Despite the confusion over the release date in the final paragraph, Jeff Haynes’ preview of the highly anticipated Supreme Commander should further whet the appetites of Total Annihilation fans.
The highlight of the preview is the confirmation that you can zoom out to a global level, see every ongoing battle and give orders from this God-view. A developer of another RTS has said that if you make this sort of thing too useful, then all the best players will just use this angle since more information is always better than less. So, a lot of people won’t spend a lot of time with the units on ground level. I’m sure that Taylor has thought of this pitfall and will find a way around it. After all, if you can just control everything from the vantage point of a deity, why watch your little metal toys at all?
Total Annihilation is one of the big gaps in my strategy gaming pedigree. It came out at a time when my discretionary income was spent mostly on second run movie theaters and good Chinese food. I haven’t picked it up since, though I should probably look around for a copy. This means that I can’t get all wrapped up in the energy surrounding Supreme Commander.
I’ve written earlier about how science fiction is really not my bag. I like a good sci-fi movie or TV show. Babylon 5 is a personal favorite in spite of the crappy final season. True, Galactic Civilizations II is one of my favorite games of the year so far, but that’s an aberration since it’s so damned good.
I write this as a bit of a confession that there won’t be all that much Supreme Commander news, then until it comes out in early 2007. I have no investment in its success since I never played the first one and the subject matter doesn’t grab me as much as, say, the next great historical war game does. But I encourage you all to read the previews, follow the interviews and point me to stuff that I should know before I can comment intelligently on Chris Taylor’s new RTS. I am willing to learn.
Toby Hede // Aug 28, 2006 at 2:32 am
I played a fair bit of TA “back in the day”, but it never really superceded StarCraft and C&Cin my little group’s regular network play.

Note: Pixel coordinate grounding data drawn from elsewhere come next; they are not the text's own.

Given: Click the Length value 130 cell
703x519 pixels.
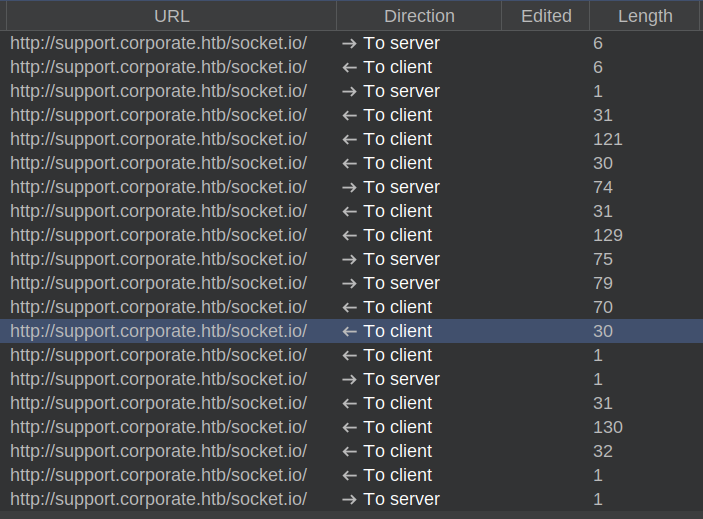Looking at the screenshot, I should [x=607, y=427].
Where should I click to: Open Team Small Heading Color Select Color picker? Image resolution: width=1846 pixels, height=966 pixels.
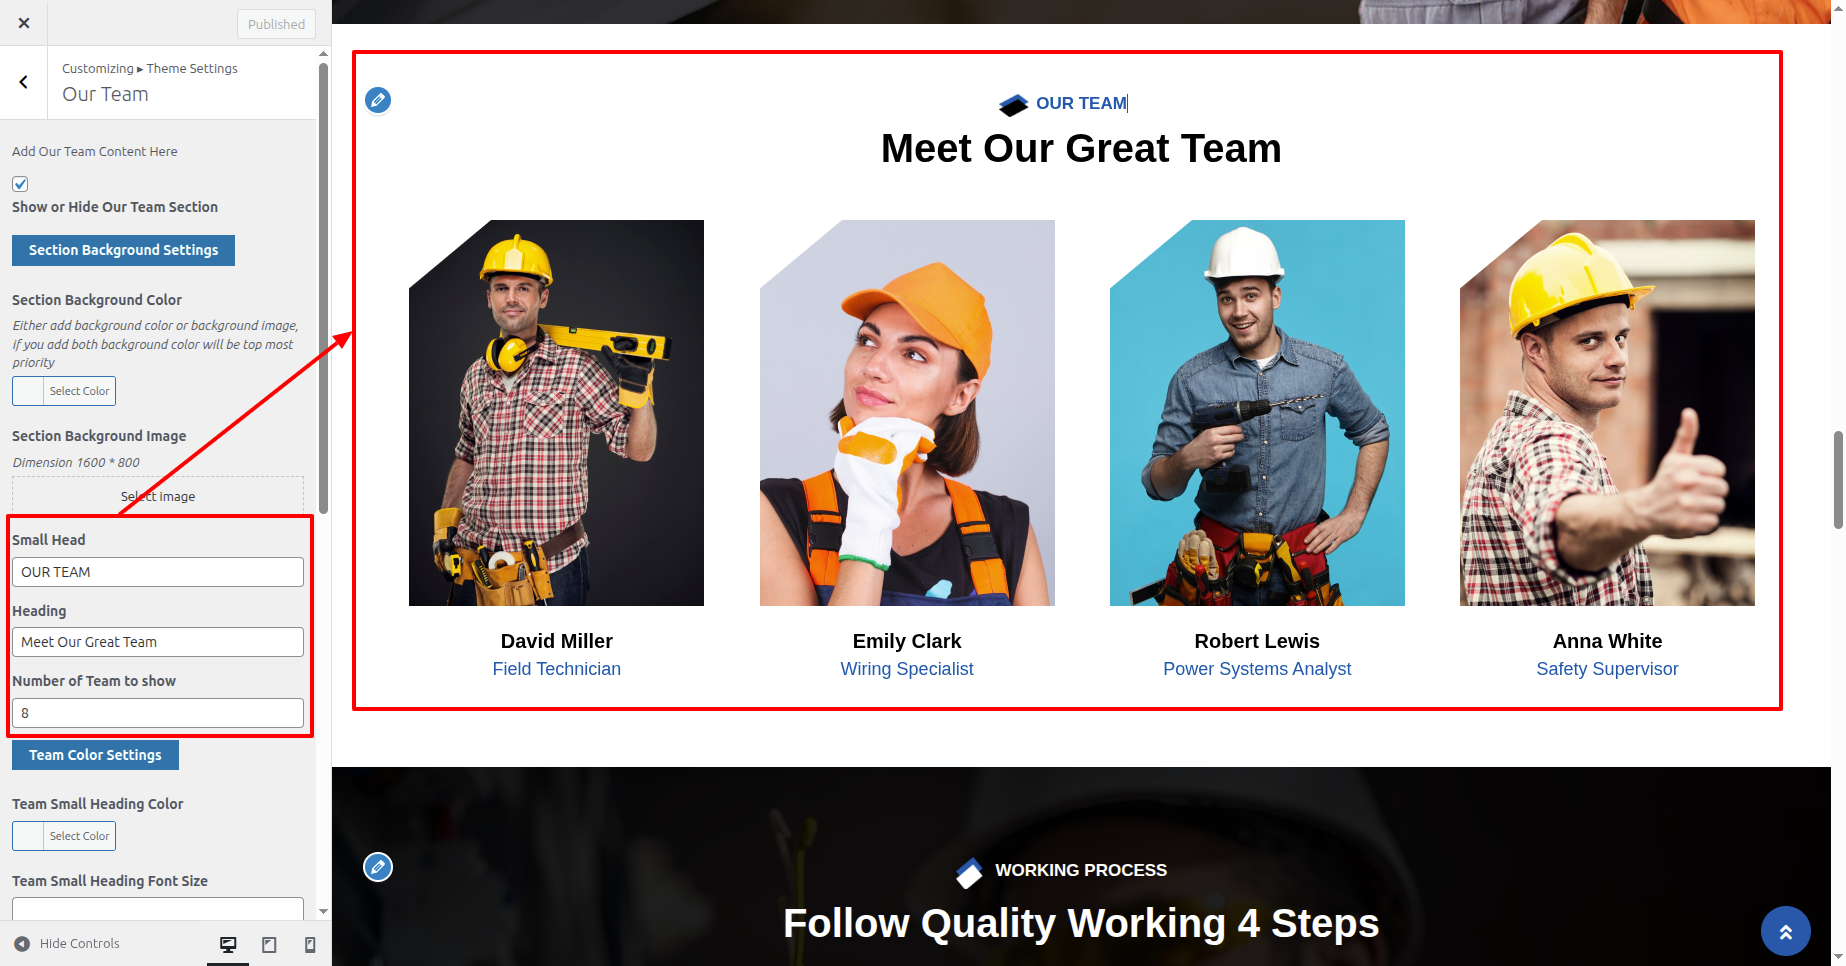pyautogui.click(x=64, y=836)
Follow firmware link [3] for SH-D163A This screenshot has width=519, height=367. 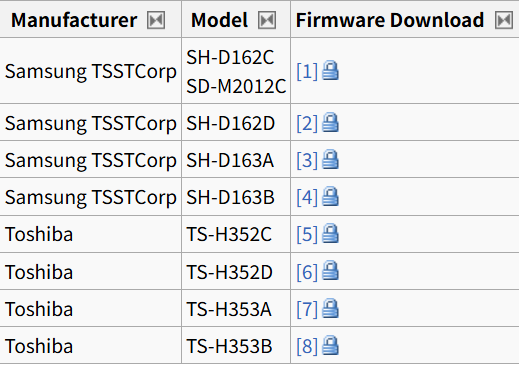coord(307,160)
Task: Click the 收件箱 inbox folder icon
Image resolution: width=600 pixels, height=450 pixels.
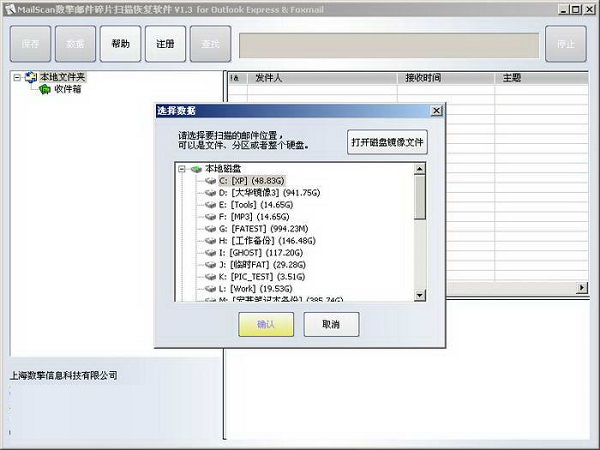Action: coord(45,90)
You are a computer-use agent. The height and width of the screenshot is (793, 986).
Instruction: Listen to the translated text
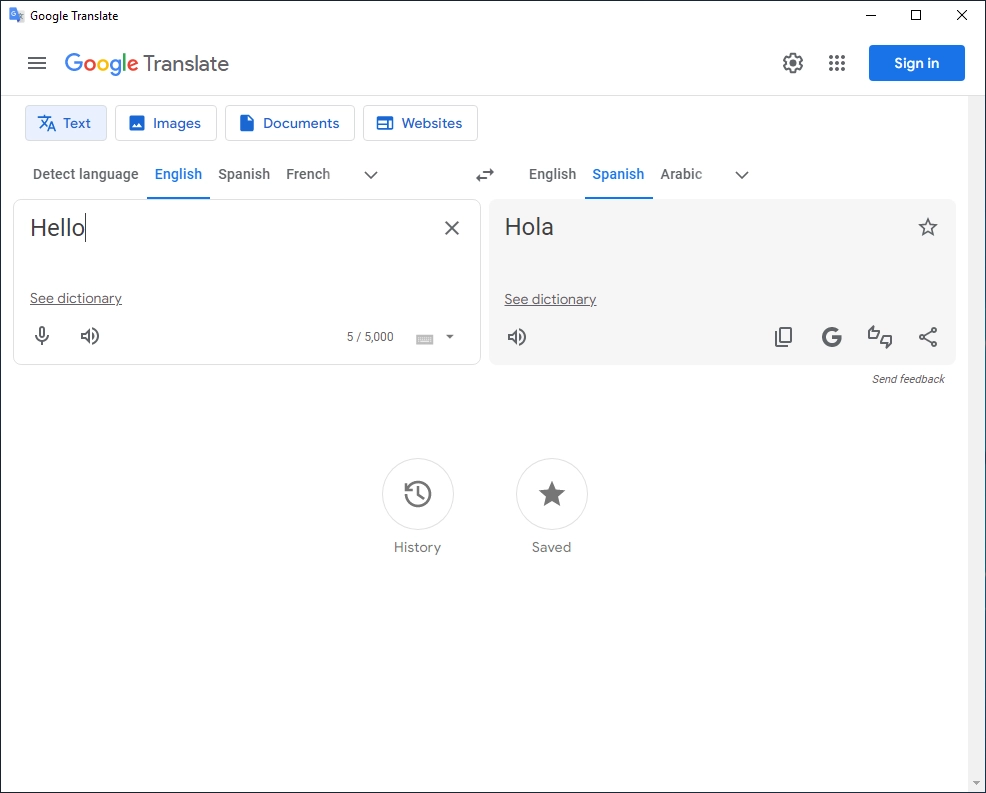(x=516, y=337)
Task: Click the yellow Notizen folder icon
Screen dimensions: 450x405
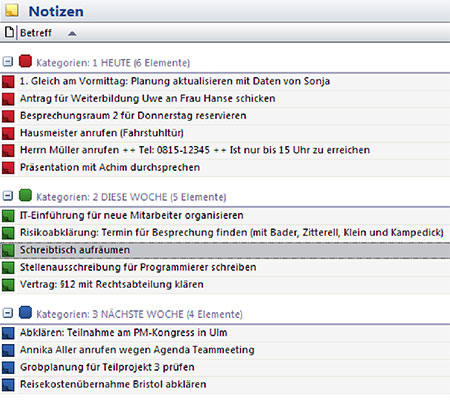Action: pos(12,11)
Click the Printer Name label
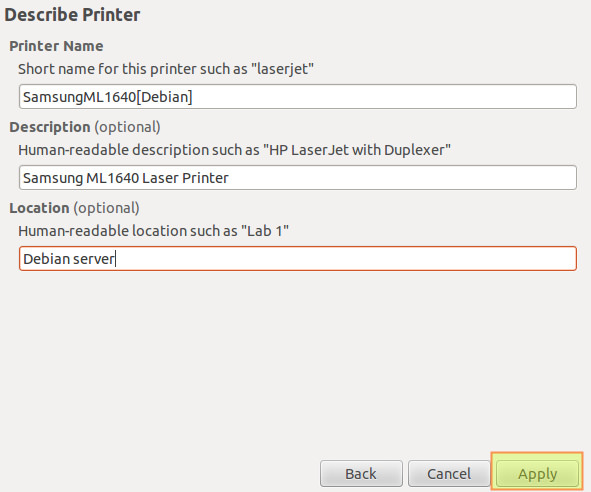The height and width of the screenshot is (492, 591). (x=56, y=46)
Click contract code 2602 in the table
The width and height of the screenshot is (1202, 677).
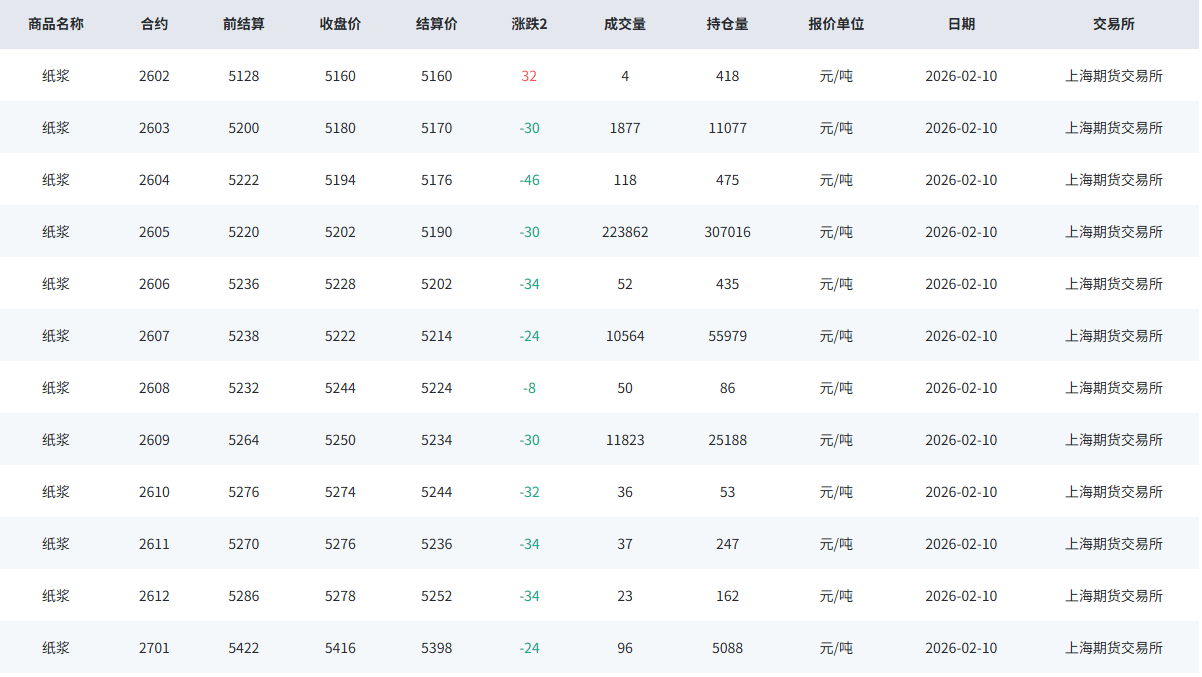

The resource model meant that you could sit back and build power stations – you did not have to venture away from your stronghold to collect resources. Not that I am a massive fan of excessive recoure micro-management, but I love the rolling strategic battles for resources neccessary in games like Star Craft. TA seemed to always play out as a bunker, build, then unleash game. Of course, the battles at the time were at a scale we’d never seen before – hundreds of units rather than dozens, so it was definitely fun, but always tended to brute force rather than finesse.
Troy // Aug 28, 2006 at 9:10 am
The battle for resource supremacy is part of what makes Battle for Middle Earth II so great. An efficient economy entirely depends on you pushing your resource buildings into the middle of the map. There aren’t specific resource nodes to protect or rush to, so there are options, but you can’t survive by sitting and waiting for the wealth to pour in.
Reportedly, a BfME2 update will make walls and siege craft more useful, a plan more friendly to turtling, especially on those maps with natural chokepoints, but I’m with you on making people fight for their wealth.
baby arm // Aug 28, 2006 at 1:44 pm
You can find out all you might want to know about Supreme Commander in Shack’s recent Chris Taylor interview.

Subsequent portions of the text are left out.